Helix Engineering: Our approach to microservices, part 3

July 3, 2018

In Part 1 of our series, we touched on the benefits of microservices, why Helix uses them, and how we’ve progressed down that path. Last week, we looked at authentication, authorization, and APIs. In the conclusion to our three-part series on microservices, we’ll run through the CI/CD pipeline, testing, and where we’re headed next.

The CI/CD pipeline

Helix uses GoCD for continuous integration and deployment. Each service and application live in their own git repo on Github. Developers work on a branch, and whenever they push changes to their branch, their changes are tested by GoCD agents running in a test environment on a feature branch. We have homegrown scripts to properly version and tag every build and enforce uniform behavior when rebasing. When a PR is reviewed, accepted, and merged into master it is tested again, then the changes automatically propagate to the staging environment and tested again. Finally, the changes move to production.
As part of the build process, each service is packaged into a Docker image that gets pushed into the AWS Elastic Container Registry. The same image is pulled into the different environments and gets deployed on the AWS Elastic Container Service. Another important aspect of deployment is provisioning various AWS resources such as instances, IAM roles, firewall rules, and load balancers.
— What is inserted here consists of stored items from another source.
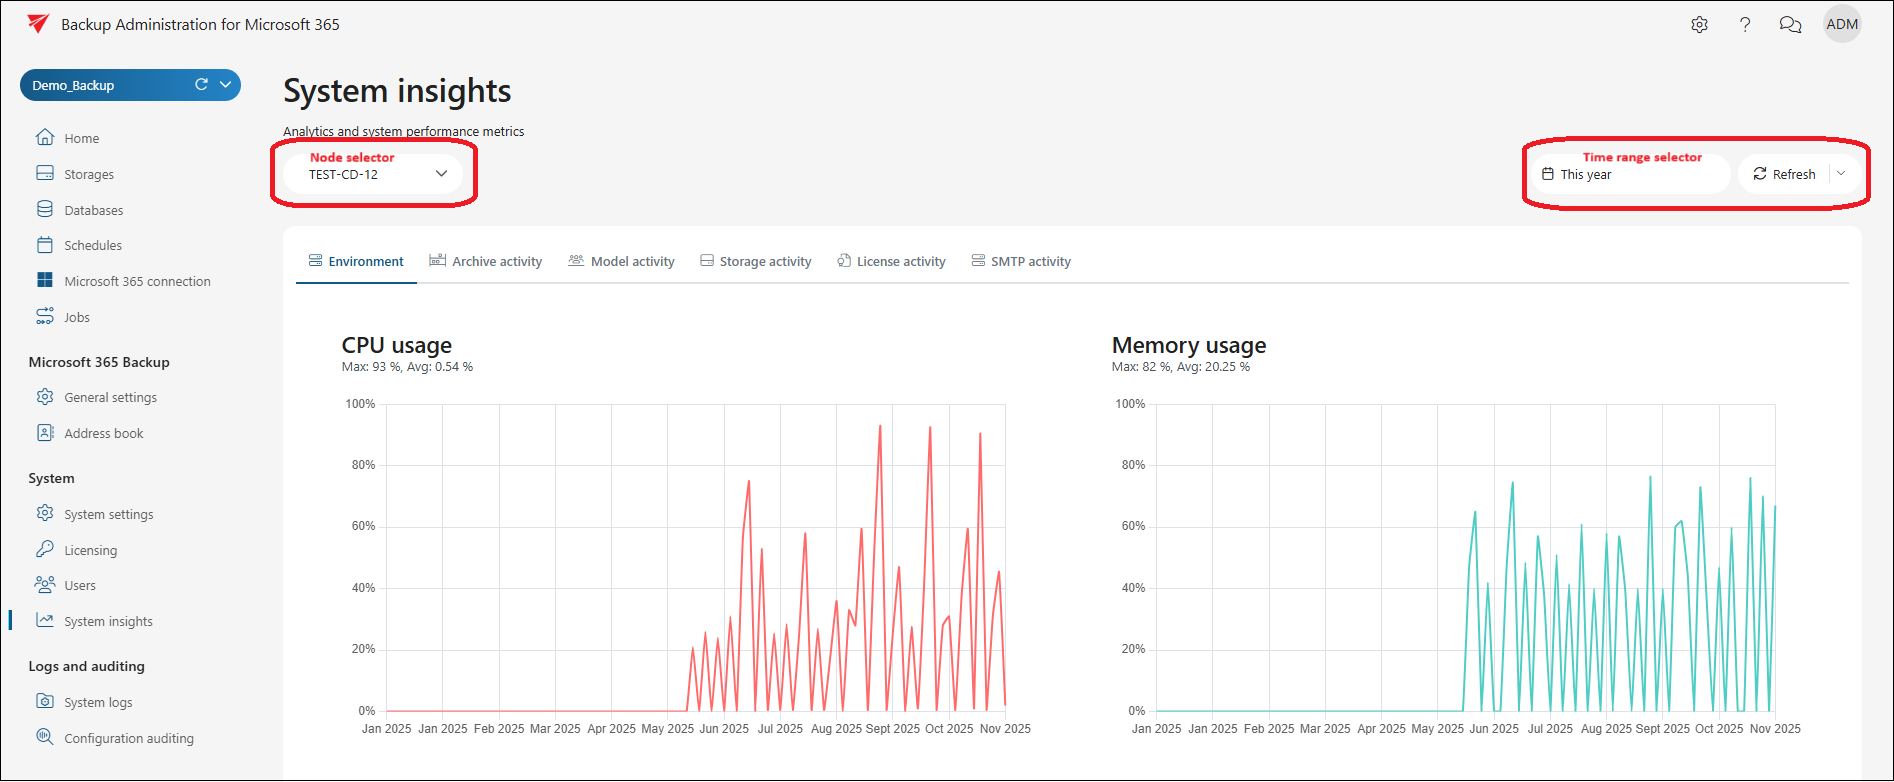Screen dimensions: 1894x782
Task: Open settings gear icon in header
Action: point(1699,25)
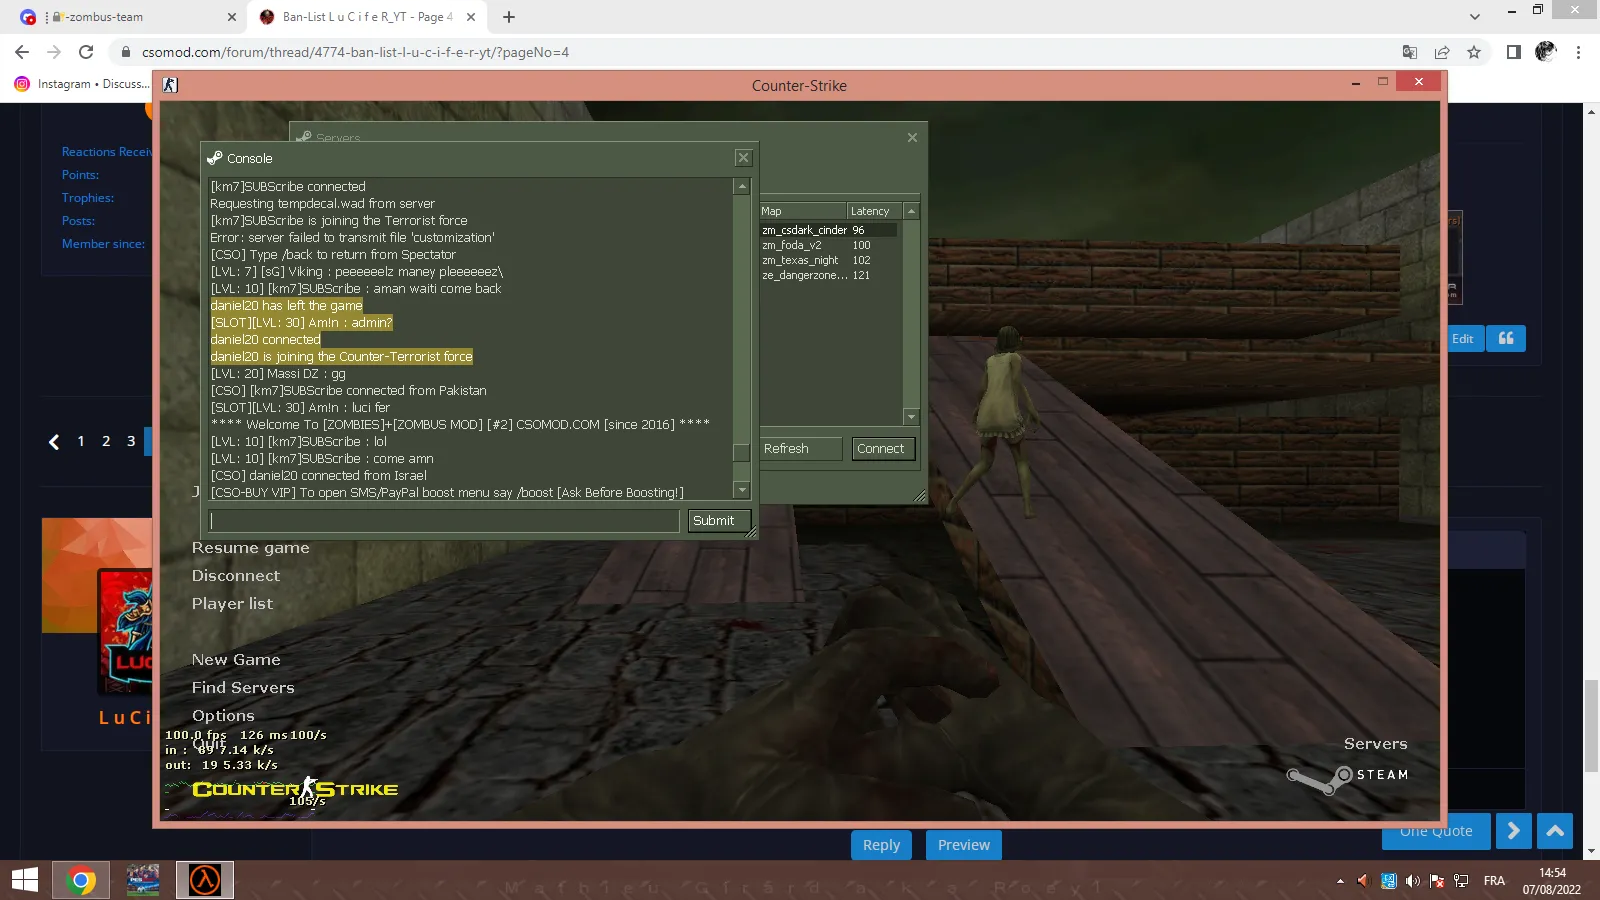Select Find Servers in the game menu
The width and height of the screenshot is (1600, 900).
[x=243, y=688]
We use Terraform to specify all these resources and have some more homegrown scripts to ensure we follow a uniform process.

Testing

At Helix, we take testing very seriously. There is always a question of how much testing you need. There is no single answer. Different parts of the system may be more or less critical. We practice multi-tier testing that includes both unit tests and end-to-end tests per service. In a microservices application, a service often needs to talk to other services. Some of these may be third party services that might not have a test environment. We have several solutions, such as:

Mocking dependencies
Creating test data in dedicated test environments
Hitting endpoints in the staging environment for read-only tests

Our primary tool for testing Go code is the Ginkgo testing framework. For front-end code we use primarily Jest and Nightwatch, with flow type checks for good measure, and a smattering of Selenium to drive the browser.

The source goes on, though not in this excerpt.